Measuring  $T_s$ ,  $T_P$  and  $T_1$  is simply achieved by querying the system time at the beginning and at the end of the executions. In particular, it does not require any instrumentation of the code being benchmarked. Measuring  $I_P$  is just slightly more complex. We measure the total idle time by modifying the main loop of the scheduler code that is executed by each core, and which handles load balancing operations. For each core independently, we compute the sum of the duration of the periods of time during which the core is waiting to acquire work. We call such periods *idle phases*, and we measure their duration using unobtrusive cycle-counter instructions, which are provided by modern multicore machines.

We now argue that the cost of our instrumentation of the scheduler is negligible in front of the execution time of the program. For each idle phase, we perform two queries to the cycle counters, and update one field from the thread-local storage. To end an idle phase, the processor needs to receive at least one task, and the time required to complete the execution of this task is in general a lot greater than the cost of measuring the duration of the idle phase.

Moreover, when a work-stealing scheduler is used, the total number of idle phases is relatively small. More precisely, the number of idle phases is bounded by P-1 plus the number of steals, because initially all cores are idle but one, and each idle phase can only end as a result of a successful steal. Analysis of work stealing shows that, for all programs that exhibit sufficient parallelism, the number of steals is, with high probability; relatively small in front of the total number of tasks [2]. In summary, the overhead of our instrumentation is, for all practical purposes, negligible in front of the total execution time.

# 2.2 Definitions

Using the 4 measurements, we derive two additional quantities.

- $W_P$ , the parallel work with P cores.
- $F_P$ , the work inflation with P cores.

To see how to calculate these additional quantities, we start with a simple fact.

**Fact 2.1 (time decomposition)** The total amount of time available to the P cores during a run that lasts  $T_P$  time decomposes in work time and idle time.

$$P \cdot T_P = W_P + I_P.$$

This fact makes it immediately possible to calculate  $W_P$ .

Recall that we define work inflation as the increase in work as a result of parallel execution. This leads to the following fact.

Fact 2.2 (definition of work inflation) Work inflation (at P cores) is the difference between the work performed by the parallel program when using P cores and the work performed by the same program when using a single core. We therefore have:

$$F_P = W_P - T_1.$$

As shown by the fact below, we can calculate the work inflation  $F_P$ 

# Fact 2.3 (formula for work inflation)

 $F_P = P \cdot T_P - I_P - T_1.$ 

For the purpose of analysing speedups (Section 2.3) and of comparison with the work-span model (Section 2.6), we combine the previous facts so as to obtain a reformulation of the parallel execution time in terms of the values of  $T_1$  (1-core execution time of the parallel program),  $I_P$  (idle time) and  $F_P$  (work inflation).

# [Given exercise 1]
Arrange the lines of the listing, from the line containing "Where should I click to: Click" up to and including the line containing "[x=884, y=100]", as a Markdown table with the columns No. and Line. Number each row and leave out blank lines.

[Records]

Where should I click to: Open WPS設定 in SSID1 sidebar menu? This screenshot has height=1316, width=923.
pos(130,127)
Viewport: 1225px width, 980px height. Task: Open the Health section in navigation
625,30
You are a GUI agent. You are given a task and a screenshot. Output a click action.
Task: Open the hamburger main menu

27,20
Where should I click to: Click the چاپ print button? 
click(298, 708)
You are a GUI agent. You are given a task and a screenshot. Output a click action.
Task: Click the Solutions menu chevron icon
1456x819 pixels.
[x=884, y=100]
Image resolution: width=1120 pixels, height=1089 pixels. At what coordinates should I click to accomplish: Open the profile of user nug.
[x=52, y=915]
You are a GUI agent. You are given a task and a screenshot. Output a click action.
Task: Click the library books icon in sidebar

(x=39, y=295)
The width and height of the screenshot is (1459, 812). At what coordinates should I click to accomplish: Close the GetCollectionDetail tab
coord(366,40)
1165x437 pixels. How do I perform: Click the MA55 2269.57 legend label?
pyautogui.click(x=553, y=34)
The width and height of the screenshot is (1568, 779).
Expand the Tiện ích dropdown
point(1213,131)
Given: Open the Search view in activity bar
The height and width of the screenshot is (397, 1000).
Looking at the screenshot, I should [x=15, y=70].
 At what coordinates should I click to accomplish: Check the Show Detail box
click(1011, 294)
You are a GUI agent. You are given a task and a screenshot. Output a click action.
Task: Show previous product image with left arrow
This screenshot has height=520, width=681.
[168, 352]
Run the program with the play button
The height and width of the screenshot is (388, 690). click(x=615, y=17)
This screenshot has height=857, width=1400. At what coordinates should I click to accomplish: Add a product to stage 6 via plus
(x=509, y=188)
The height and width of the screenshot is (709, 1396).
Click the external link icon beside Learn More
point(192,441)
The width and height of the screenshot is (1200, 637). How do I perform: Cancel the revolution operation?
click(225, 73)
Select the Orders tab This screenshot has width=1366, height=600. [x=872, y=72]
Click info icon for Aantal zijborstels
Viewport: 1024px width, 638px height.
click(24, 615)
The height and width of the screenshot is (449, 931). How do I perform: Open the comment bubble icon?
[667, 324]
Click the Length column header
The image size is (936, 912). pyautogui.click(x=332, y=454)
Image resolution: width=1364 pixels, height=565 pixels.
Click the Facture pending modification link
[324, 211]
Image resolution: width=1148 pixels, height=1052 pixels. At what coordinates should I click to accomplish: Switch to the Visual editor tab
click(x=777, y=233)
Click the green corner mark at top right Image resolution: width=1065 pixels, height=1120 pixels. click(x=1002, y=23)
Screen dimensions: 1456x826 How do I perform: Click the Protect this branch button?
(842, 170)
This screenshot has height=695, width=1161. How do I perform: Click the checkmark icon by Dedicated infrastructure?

# [Given exercise 2]
Decide whether each statement agrees with the passage on measuring idle time and work inflation. Answer yes or no, and quote the deciding words from the passage. (a) Measuring $T_s$, $T_P$ and $T_1$ requires instrumenting the code being benchmarked. (b) The number of idle phases is bounded by P-1 plus the number of steals. (c) For each idle phase, three queries to the cycle counters are performed.

# [Answer 1]
| No. | Line |
|---|---|
| 1 | Where should I click to: Click the چاپ print button?  |
| 2 | click(298, 708) |
| 3 | You are a GUI agent. You are given a task and a screenshot. Output a click action. |
| 4 | Task: Click the Solutions menu chevron icon |
| 5 | 1456x819 pixels. |
| 6 | [x=884, y=100] |

# [Answer 2]
(a) No: "it does not require any instrumentation of the code being benchmarked."
(b) Yes: "the number of idle phases is bounded by P-1 plus the number of steals"
(c) No: "we perform two queries to the cycle counters"